Let’s say for example that you don’t know whether the intensity of an atmospheric river will increase or decrease before a cyclone crosses its path. You may want to make a few forecasts with different levels of increase, a few with different decreases, and one if it stays the same, so that when one of these eventualities occurs, you have the forecast ready. Again, this can be of critical importance when dealing with phenomena such as storms, floods and wildfires. Knowing a day earlier that you will need to evacuate an area can save lives.
These tasks can get very complex very quickly when you take into account many different variables, and sometimes you will need to run the model dozens or even hundreds of times to get a real sense of how things will turn out. If these predictions take an hour each on a supercomputer cluster, that’s a problem; if it’s a minute each on a desktop-sized computer, you have thousands of them, it’s not a problem at all – in fact, you might start thinking about predicting more variations and finer!
And that’s the idea behind the ClimSim project at AI2, the Allen Institute for Artificial Intelligence. What if you wanted to predict not just 10 different options for what next week might look like, but a thousand options for how the next century will unfold?
This type of climate science is important for all kinds of long-term planning, but with a huge amount of variables to manipulate and forecasts spanning decades, you can bet the computing power needed is just as enormous. So the AI2 team is working with scientists around the world to accelerate and improve these predictions using machine learning, thereby improving “forecasts” on a century scale.
ClimSim models work similarly to those discussed above: instead of plugging numbers into a manually tuned, physics-based model, they look at all data as an interconnected vector field. When one number increases and another increases by half, but a third decreases by a quarter, these relationships are embedded in the machine learning model’s memory even if it doesn’t know they relate. to (for example) atmospheric CO2, surface temperature and ocean biomass.

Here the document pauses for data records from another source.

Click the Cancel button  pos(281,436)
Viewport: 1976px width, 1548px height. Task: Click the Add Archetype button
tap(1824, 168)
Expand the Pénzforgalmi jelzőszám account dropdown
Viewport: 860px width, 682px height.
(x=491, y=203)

The project manager I spoke to said the models they built are impressively accurate while being much cheaper to make computationally. But he admitted that scientists, even if they keep an open mind, operate (as is natural) with skepticism. The code is all there if you want to take a look yourself.
With such long timescales and such a rapidly changing climate, it is difficult to find suitable ground truth for long-term forecasts, and yet these predictions become more valuable with each passing moment. And as GraphCast researchers have pointed out, this is not a replacement for other methods but a complementarity. There is no doubt that climate scientists will want every tool they can get.